A hand caught his wrist. He twisted it, kicked the owner and heard a gasp.
An unmistakably feminine gasp.
“A girl?” he hissed and the answer was a short hard kick to his gut.
For a moment his enemy crossed through the beam of moonlight and he had a brief glimpse of a masked face: smooth white skin, large black eyes, and long lashes. It was the painting of a beauty, he thought, not a mortal foe. And that was his second mistake.
“How did you get here?”
“I followed you,” the girl said, and he had t
o knock away her fists.
They stood toe to toe, thrusting, kicking, parrying. It was bewildering and exciting. “Who are you?” he started to say, but did not get the first words out before another kick that almost crushed his manhood. He slapped the third kick away, but she had him by the hand and for a moment panic bubbled up through him as he remembered the night he had left home and the matchmaker had mocked him.
The girl drove at him with a frenzy of furious kicks and punches. He punched and parried until his forearm was sore. He would not let go of the sword, but having it in his hand was slowing him down. He cursed as he knocked a punch from his face, a kick to his ribs, one-handedly batting away another flurry of attacks. Remain calm, Iron Crow had taught him, but it was hard.
“Stop!” he hissed again, twisted and squirming from her blows. He was being driven back, step by step. Another low kick forced him back one more step and he knocked a rosewood table with a tall green vase on top. The vase wobbled. Both the fighters stopped.
“Wait,” he said.
For once she listened. Her masked face nodded and without taking his eyes off her face he reached out and steadied the vase.

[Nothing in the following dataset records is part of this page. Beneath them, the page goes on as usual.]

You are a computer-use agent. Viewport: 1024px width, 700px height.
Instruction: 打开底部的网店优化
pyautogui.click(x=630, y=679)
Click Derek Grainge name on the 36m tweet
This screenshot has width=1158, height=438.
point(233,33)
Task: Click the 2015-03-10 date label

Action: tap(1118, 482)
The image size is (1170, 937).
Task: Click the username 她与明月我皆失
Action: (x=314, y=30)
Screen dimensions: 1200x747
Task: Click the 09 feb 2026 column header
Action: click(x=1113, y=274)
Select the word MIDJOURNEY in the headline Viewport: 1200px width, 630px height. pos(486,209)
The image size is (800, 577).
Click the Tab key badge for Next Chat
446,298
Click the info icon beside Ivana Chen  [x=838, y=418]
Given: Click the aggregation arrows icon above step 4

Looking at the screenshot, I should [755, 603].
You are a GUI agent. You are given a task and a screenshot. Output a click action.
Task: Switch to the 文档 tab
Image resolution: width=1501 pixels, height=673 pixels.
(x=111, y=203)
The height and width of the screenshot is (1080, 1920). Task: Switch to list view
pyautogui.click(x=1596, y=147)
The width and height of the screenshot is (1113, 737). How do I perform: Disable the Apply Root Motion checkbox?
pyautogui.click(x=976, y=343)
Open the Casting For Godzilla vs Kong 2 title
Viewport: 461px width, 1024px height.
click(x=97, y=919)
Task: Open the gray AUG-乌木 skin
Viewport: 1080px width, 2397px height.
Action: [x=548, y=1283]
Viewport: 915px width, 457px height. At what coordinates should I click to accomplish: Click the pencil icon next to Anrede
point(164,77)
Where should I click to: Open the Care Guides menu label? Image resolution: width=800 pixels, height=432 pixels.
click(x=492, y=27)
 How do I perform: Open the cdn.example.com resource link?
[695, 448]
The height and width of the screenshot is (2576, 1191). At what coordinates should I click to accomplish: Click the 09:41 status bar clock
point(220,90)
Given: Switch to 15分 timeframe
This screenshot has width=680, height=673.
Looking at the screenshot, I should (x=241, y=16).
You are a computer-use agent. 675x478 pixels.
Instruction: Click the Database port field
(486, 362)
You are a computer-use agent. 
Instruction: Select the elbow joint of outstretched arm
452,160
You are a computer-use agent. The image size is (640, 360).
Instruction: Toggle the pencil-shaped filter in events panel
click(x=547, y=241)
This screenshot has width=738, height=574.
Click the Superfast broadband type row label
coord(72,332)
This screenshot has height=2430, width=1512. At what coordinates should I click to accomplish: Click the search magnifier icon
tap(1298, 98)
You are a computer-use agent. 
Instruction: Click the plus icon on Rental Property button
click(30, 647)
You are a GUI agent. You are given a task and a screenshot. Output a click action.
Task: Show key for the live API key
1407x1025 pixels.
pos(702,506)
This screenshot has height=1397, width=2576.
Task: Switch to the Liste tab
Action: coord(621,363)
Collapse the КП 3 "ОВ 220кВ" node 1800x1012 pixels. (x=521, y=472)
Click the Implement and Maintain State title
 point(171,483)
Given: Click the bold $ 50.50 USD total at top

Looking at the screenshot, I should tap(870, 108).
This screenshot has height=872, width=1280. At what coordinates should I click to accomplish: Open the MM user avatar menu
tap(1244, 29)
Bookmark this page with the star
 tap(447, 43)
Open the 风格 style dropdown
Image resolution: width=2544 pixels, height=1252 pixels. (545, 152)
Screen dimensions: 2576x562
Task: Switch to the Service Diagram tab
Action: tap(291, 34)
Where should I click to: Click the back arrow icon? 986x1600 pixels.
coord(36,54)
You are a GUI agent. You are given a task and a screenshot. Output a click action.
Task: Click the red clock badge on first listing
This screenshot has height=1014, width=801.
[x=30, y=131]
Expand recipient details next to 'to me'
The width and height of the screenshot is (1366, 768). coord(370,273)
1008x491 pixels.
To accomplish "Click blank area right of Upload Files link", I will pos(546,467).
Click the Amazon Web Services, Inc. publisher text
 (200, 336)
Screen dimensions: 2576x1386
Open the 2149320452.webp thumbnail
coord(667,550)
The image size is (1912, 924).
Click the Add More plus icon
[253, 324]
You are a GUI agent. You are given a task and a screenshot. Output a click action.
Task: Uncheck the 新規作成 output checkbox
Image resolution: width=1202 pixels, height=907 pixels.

“Will you stop now?” he hissed.
“Give me the sword,” she said.
There was something about the way she spoke that left him tempted, but he shook his head. “If I could I would,” he said, “but I can’t.”
“Can’t, or won’t?”
He frowned for a moment. “Both,” he said, and ducked the first two kicks.
He saw an opening, but he hesitated. There had to be a better way out of this.
“Don’t make me angry,” he said, but she came at him in a flurry of fists and elbows and he let out an exasperated sigh and went onto the attack. She twisted away from his punch and kneed him in the ribs. He grunted as she kneed him again. The third time he felt as though his ribs were cracking and he desperately flung her back with a trick Iron Crow had shown him. She grunted in surprise and pain, and almost let go of his wrist, but not quite.